Assigned task — Please set down the records exactly, keeping every line.

*** Begin section ***

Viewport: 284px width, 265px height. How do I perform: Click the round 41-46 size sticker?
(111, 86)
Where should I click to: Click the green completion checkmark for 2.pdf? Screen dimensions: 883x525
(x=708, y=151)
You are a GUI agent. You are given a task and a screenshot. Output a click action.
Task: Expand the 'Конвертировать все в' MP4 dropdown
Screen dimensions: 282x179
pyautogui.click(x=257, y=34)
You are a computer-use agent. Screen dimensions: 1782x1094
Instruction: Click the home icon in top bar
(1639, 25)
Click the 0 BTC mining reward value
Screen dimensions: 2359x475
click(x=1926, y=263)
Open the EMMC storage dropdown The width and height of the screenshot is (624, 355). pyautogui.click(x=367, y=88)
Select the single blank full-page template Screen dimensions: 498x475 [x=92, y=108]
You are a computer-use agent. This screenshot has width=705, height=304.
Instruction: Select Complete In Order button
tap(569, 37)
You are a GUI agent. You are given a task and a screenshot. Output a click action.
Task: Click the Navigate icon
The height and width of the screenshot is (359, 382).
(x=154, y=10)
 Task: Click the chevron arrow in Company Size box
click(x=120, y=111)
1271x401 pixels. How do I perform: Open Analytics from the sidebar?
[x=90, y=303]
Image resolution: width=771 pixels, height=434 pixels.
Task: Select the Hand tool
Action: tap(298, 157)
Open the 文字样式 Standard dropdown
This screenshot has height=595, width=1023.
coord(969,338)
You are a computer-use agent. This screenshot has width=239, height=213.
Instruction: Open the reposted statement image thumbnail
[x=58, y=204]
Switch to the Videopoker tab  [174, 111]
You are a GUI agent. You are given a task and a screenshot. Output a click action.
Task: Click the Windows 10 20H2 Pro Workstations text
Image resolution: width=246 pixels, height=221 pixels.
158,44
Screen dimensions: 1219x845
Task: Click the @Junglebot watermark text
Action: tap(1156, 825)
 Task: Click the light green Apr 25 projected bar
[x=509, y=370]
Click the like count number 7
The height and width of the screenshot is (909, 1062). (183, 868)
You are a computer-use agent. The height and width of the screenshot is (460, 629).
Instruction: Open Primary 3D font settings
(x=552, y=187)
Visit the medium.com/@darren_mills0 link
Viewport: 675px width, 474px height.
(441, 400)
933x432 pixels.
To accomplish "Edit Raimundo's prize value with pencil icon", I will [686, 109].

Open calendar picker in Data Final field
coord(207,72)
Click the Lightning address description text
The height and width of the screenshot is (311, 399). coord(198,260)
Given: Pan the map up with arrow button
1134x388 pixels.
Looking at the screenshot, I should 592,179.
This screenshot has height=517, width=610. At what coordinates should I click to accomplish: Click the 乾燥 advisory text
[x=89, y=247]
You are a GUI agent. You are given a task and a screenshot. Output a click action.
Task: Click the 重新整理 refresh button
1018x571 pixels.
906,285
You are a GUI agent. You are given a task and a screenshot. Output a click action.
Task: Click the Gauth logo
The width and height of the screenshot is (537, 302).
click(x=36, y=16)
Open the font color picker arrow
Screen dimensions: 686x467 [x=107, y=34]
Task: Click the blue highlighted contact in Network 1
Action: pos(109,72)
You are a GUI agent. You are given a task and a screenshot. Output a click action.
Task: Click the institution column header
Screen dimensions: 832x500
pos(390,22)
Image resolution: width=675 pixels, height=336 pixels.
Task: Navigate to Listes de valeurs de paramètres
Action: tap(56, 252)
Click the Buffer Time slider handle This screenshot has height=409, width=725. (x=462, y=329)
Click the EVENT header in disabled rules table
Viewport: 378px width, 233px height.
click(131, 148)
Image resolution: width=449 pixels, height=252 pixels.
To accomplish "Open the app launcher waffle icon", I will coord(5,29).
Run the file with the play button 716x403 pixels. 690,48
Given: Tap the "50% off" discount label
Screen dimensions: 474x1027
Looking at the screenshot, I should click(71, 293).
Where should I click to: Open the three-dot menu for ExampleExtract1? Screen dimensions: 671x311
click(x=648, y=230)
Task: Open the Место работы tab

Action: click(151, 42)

*** End section ***

Output for this exercise —
Viewport: 284px width, 265px height. How do I perform: Click the round 41-46 size sticker?
(111, 86)
Where should I click to: Click the green completion checkmark for 2.pdf? Screen dimensions: 883x525
(x=708, y=151)
You are a GUI agent. You are given a task and a screenshot. Output a click action.
Task: Expand the 'Конвертировать все в' MP4 dropdown
Screen dimensions: 282x179
pyautogui.click(x=257, y=34)
You are a computer-use agent. Screen dimensions: 1782x1094
Instruction: Click the home icon in top bar
(1639, 25)
Click the 0 BTC mining reward value
Screen dimensions: 2359x475
click(x=1926, y=263)
Open the EMMC storage dropdown The width and height of the screenshot is (624, 355). pyautogui.click(x=367, y=88)
Select the single blank full-page template Screen dimensions: 498x475 [x=92, y=108]
You are a computer-use agent. This screenshot has width=705, height=304.
Instruction: Select Complete In Order button
tap(569, 37)
You are a GUI agent. You are given a task and a screenshot. Output a click action.
Task: Click the Navigate icon
The height and width of the screenshot is (359, 382).
(x=154, y=10)
 Task: Click the chevron arrow in Company Size box
click(x=120, y=111)
1271x401 pixels. How do I perform: Open Analytics from the sidebar?
[x=90, y=303]
Image resolution: width=771 pixels, height=434 pixels.
Task: Select the Hand tool
Action: tap(298, 157)
Open the 文字样式 Standard dropdown
This screenshot has height=595, width=1023.
coord(969,338)
You are a computer-use agent. This screenshot has width=239, height=213.
Instruction: Open the reposted statement image thumbnail
[x=58, y=204]
Switch to the Videopoker tab  [174, 111]
You are a GUI agent. You are given a task and a screenshot. Output a click action.
Task: Click the Windows 10 20H2 Pro Workstations text
Image resolution: width=246 pixels, height=221 pixels.
158,44
Screen dimensions: 1219x845
Task: Click the @Junglebot watermark text
Action: tap(1156, 825)
 Task: Click the light green Apr 25 projected bar
[x=509, y=370]
Click the like count number 7
The height and width of the screenshot is (909, 1062). (183, 868)
You are a computer-use agent. The height and width of the screenshot is (460, 629).
Instruction: Open Primary 3D font settings
(x=552, y=187)
Visit the medium.com/@darren_mills0 link
Viewport: 675px width, 474px height.
(441, 400)
933x432 pixels.
To accomplish "Edit Raimundo's prize value with pencil icon", I will [686, 109].

Open calendar picker in Data Final field
coord(207,72)
Click the Lightning address description text
The height and width of the screenshot is (311, 399). coord(198,260)
Given: Pan the map up with arrow button
1134x388 pixels.
Looking at the screenshot, I should 592,179.
This screenshot has height=517, width=610. At what coordinates should I click to accomplish: Click the 乾燥 advisory text
[x=89, y=247]
You are a GUI agent. You are given a task and a screenshot. Output a click action.
Task: Click the 重新整理 refresh button
1018x571 pixels.
906,285
You are a GUI agent. You are given a task and a screenshot. Output a click action.
Task: Click the Gauth logo
The width and height of the screenshot is (537, 302).
click(x=36, y=16)
Open the font color picker arrow
Screen dimensions: 686x467 [x=107, y=34]
Task: Click the blue highlighted contact in Network 1
Action: pos(109,72)
You are a GUI agent. You are given a task and a screenshot. Output a click action.
Task: Click the institution column header
Screen dimensions: 832x500
pos(390,22)
Image resolution: width=675 pixels, height=336 pixels.
Task: Navigate to Listes de valeurs de paramètres
Action: tap(56, 252)
Click the Buffer Time slider handle This screenshot has height=409, width=725. (x=462, y=329)
Click the EVENT header in disabled rules table
Viewport: 378px width, 233px height.
click(131, 148)
Image resolution: width=449 pixels, height=252 pixels.
To accomplish "Open the app launcher waffle icon", I will coord(5,29).
Run the file with the play button 716x403 pixels. 690,48
Given: Tap the "50% off" discount label
Screen dimensions: 474x1027
Looking at the screenshot, I should click(71, 293).
Where should I click to: Open the three-dot menu for ExampleExtract1? Screen dimensions: 671x311
click(x=648, y=230)
Task: Open the Место работы tab

Action: click(151, 42)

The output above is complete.